*Excerpt to read:*
※
Anne Marie d’Orléans is mostly forgotten today, but in the early eighteenth century, the combination of her royal lineage and Catholic faith meant that, amidst the political uncertainty and civil war, she stood out as a significant figure; this is especially true in regards to the Jacobite succession, as for six years, between 1714 and 1720, she was the Heiress Presumptive to the Jacobite claim on the thrones of England, Scotland and Ireland.
Anne Marie was born on the 27th of August 1669 at Château de Saint-Cloud to Henrietta Anne of England and Philippe, Duke of Orléans. Known as Madame and Monsieur at court, her parents were first cousins and had a tumultuous relationship. Philippe was the only sibling of King Louis XIV of France; Henrietta Anne was the youngest daughter of Charles I of England, Scotland and Ireland. Henrietta had lived most of her life in France, but was close with her eldest brother Charles, and from the time that he became Charles II in 1660, she often acted as an intermediary between the French and English courts.
※
*Activities:*
[1] In the Anne Marie d'Orléans passage, where was Anne Marie born?
[2] Do these statements agree with the Anne Marie d'Orléans passage? Answer yes or no for each and quote the deciding words. (a) Anne Marie was Heiress Presumptive to the Jacobite claim for six years. (b) Anne Marie's parents were siblings. (c) Henrietta Anne was the eldest daughter of Charles I.
[3] Transcribe the Anne Marie d'Orléans passage from "Anne Marie d’Orléans" up to and including "thrones of England, Scotland and Ireland.".
Answer from the Anne Marie d'Orléans passage alone.

*Information supplied:*
※
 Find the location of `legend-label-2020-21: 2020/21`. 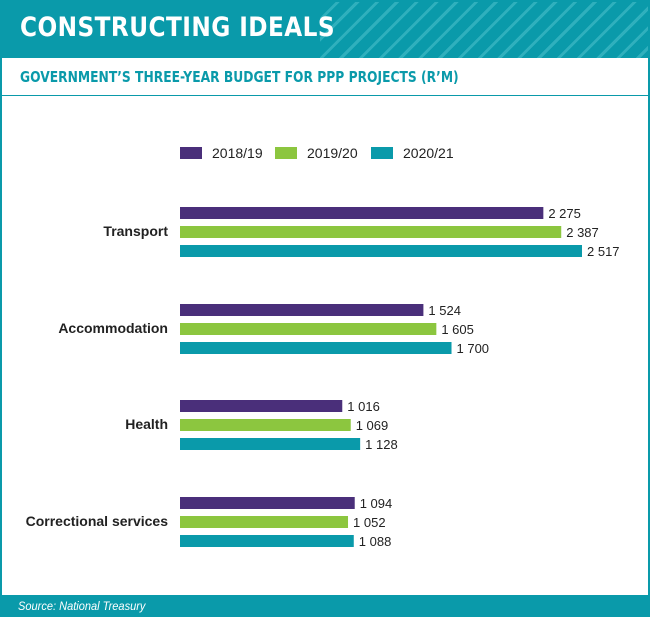

legend-label-2020-21: 2020/21 is located at coordinates (428, 153).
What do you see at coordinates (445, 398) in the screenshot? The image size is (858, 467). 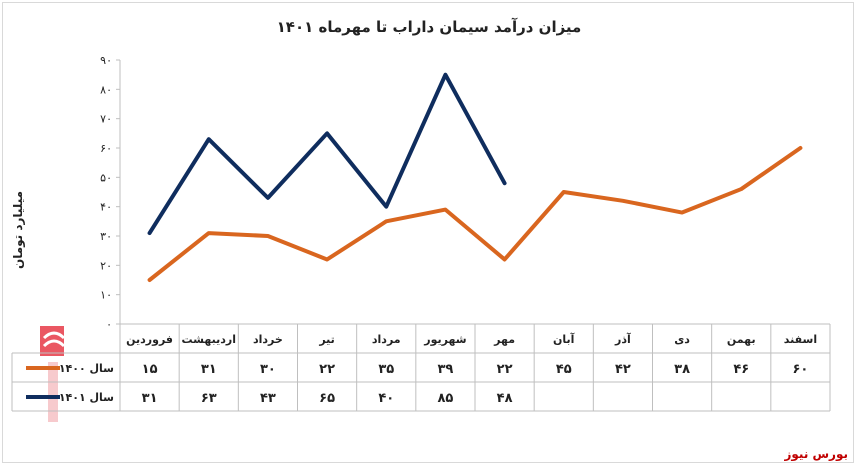 I see `data-value-label: ۸۵` at bounding box center [445, 398].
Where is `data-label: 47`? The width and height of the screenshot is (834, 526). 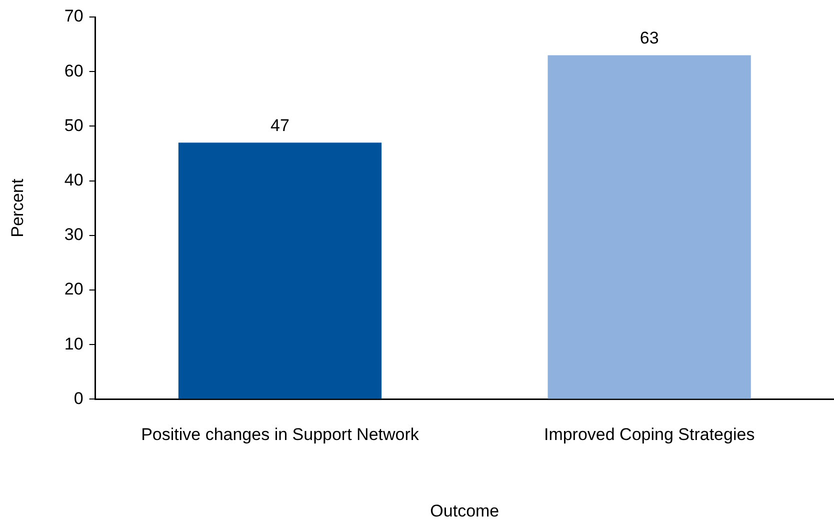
※
*Results for each task:*
[1] At Château de Saint-Cloud.

[2]
(a) Yes: "for six years, between 1714 and 1720, she was the Heiress Presumptive to the Jacobite claim"
(b) No: "her parents were first cousins"
(c) No: "Henrietta Anne was the youngest daughter of Charles I of England, Scotland and Ireland"

[3]
Anne Marie d’Orléans is mostly forgotten today, but in the early eighteenth century, the combination of her royal lineage and Catholic faith meant that, amidst the political uncertainty and civil war, she stood out as a significant figure; this is especially true in regards to the Jacobite succession, as for six years, between 1714 and 1720, she was the Heiress Presumptive to the Jacobite claim on the thrones of England, Scotland and Ireland.